Logo depois conhecemos a história de um charlatão que só engana as pessoas e Pecola vai recorrer a ele. As pessoas o procuravam com pedidos desesperados. "Abriu e viu uma menina que ele não conhecia. Devia ter uns 12 anos e era deploravelmente feia." (posição 2152) Tinha uma barriguinha um pouco saliente. "Aquele era o pedido mais fantástico e, ao mesmo tempo, mais lógico que já lhe tinham feito. Ali estava uma menina feia pedindo beleza. Uma onda de amor e compreensão o invadiu, logo substituída por raiva. Raiva de não poder ajudá-la." (posição 2169) E ela passará a acreditar que tem olhos azuis, mas ninguém os verá. Pecola fica completamente desnorteada com o bebê, o estupro, a vontade de ter olhos azuis, e caminha para a loucura. E ao final a narradora (sua amiga Claudia) vai nos falar da feiura e do sofrimento de Pecola, e como isso de algum modo era compensatório para elas, mesmo elas tendo amor pela amiga. "Éramos tão bonitos quando montávamos na sua feiura. A simplicidade dela nos condecorava, sua culpa nos santificava, sua dor nos fazia reluzir de saúde, seu acanhamento nos fazia pensar que tínhamos senso de humor. [..] E ela nos deixou fazer isso e, portanto, mereceu nosso desprezo." (posição 2558)

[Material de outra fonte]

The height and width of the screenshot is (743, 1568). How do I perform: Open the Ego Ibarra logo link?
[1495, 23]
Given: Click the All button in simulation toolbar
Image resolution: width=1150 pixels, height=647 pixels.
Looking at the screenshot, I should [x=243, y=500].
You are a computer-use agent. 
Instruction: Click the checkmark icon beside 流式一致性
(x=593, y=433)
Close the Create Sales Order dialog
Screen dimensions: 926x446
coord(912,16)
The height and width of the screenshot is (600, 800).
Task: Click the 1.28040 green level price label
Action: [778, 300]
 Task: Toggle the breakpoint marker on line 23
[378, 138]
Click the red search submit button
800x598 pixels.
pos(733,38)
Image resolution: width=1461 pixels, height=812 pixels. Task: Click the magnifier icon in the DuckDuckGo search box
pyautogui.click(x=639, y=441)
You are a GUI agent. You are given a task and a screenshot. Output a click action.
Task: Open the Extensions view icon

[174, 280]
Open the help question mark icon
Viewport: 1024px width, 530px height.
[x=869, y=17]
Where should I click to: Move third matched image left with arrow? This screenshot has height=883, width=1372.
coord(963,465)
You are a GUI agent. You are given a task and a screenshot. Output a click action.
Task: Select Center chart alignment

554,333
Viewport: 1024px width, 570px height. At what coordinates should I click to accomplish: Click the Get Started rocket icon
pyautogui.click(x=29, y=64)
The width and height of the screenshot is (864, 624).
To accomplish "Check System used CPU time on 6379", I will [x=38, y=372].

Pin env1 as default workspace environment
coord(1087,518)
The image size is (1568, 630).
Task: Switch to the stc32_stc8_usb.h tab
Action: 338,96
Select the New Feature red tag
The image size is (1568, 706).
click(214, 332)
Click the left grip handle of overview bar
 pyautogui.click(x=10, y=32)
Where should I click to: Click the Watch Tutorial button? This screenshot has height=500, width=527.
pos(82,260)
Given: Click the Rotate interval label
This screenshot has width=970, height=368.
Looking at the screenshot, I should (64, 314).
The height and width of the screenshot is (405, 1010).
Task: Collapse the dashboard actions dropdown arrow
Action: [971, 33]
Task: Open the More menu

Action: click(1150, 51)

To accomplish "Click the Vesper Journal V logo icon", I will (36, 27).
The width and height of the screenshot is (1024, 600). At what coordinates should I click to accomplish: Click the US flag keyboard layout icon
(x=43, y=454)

Muito sofrimento em uma escrita primorosa e instigante. Ainda temos um ótimo posfácio escrito pela autora onde vai nos falar de sua escrita, de suas escolhas no enredo para atrair a atenção do leitor. "Se o leitor penetrar na conspiração que as palavras de abertura anunciam, pode-se entender o livro como se começasse com o encerramento: uma especulação sobre a ruptura da "natureza" como uma ruptura social, com trágicas consequências individuais, em que o leitor, na qualidade de integrante da população do texto, está implicado. " (posição 2649)
Foi uma excelente experiência e recomendo muito a leitura!